Exercise data:

>>>>

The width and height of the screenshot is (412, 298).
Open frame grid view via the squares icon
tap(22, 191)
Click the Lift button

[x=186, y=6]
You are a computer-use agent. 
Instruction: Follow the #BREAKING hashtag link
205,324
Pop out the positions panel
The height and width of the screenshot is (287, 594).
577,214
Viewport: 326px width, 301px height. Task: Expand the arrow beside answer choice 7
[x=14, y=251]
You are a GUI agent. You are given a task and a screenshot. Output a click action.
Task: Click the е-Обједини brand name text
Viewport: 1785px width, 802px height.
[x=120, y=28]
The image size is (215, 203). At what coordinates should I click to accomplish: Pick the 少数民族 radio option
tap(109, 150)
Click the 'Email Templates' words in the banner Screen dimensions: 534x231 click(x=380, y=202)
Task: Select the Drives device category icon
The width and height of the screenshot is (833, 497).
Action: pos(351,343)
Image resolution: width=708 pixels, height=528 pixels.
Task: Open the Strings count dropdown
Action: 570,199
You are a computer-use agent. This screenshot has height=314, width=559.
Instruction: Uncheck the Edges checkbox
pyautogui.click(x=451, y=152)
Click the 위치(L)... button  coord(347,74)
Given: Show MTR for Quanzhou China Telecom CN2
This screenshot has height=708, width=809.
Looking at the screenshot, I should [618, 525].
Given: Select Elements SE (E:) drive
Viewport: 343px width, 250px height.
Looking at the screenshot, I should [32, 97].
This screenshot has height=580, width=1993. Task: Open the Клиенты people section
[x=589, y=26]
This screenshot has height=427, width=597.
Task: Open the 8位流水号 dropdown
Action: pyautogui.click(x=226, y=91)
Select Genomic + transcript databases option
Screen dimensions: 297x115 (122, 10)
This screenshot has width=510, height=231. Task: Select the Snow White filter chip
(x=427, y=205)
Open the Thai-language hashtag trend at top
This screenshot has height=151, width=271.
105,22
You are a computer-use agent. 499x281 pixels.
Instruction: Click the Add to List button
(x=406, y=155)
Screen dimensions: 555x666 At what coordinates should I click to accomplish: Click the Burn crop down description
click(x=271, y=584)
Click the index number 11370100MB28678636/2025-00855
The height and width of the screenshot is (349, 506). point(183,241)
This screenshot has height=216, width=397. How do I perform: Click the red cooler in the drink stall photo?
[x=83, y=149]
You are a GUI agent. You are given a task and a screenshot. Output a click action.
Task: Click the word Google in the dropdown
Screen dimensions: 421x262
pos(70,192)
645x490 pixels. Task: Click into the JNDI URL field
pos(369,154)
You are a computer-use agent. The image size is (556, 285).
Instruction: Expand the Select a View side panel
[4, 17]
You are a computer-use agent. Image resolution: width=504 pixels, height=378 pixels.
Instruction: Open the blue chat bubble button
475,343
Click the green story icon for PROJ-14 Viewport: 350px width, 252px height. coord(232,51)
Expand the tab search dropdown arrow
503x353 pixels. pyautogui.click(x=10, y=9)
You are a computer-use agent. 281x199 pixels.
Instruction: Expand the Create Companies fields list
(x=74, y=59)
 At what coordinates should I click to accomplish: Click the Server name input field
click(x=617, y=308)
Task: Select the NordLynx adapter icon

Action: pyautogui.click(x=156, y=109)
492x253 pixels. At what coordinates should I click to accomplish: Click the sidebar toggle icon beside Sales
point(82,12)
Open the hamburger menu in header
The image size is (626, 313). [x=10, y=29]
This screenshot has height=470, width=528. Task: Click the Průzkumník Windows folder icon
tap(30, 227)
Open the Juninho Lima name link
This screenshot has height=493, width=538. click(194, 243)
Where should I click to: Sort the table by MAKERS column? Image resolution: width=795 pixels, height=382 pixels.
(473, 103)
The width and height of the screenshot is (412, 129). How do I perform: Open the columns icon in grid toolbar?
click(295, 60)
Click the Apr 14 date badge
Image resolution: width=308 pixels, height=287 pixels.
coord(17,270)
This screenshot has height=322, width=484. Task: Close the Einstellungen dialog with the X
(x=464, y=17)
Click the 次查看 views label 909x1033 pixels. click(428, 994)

<<<<

What is required:
Filter the records for lines containing the word "agent" and copy each one.

Response:
You are a computer-use agent. 
You are a GUI agent. You are given a task and a screenshot. Output a click action.
You are a computer-use agent. This screenshot has height=314, width=559.
You are a computer-use agent. 499x281 pixels.
You are a GUI agent. You are given a task and a screenshot. Output a click action.
You are a computer-use agent. The image size is (556, 285).
You are a computer-use agent. Image resolution: width=504 pixels, height=378 pixels.
You are a computer-use agent. 281x199 pixels.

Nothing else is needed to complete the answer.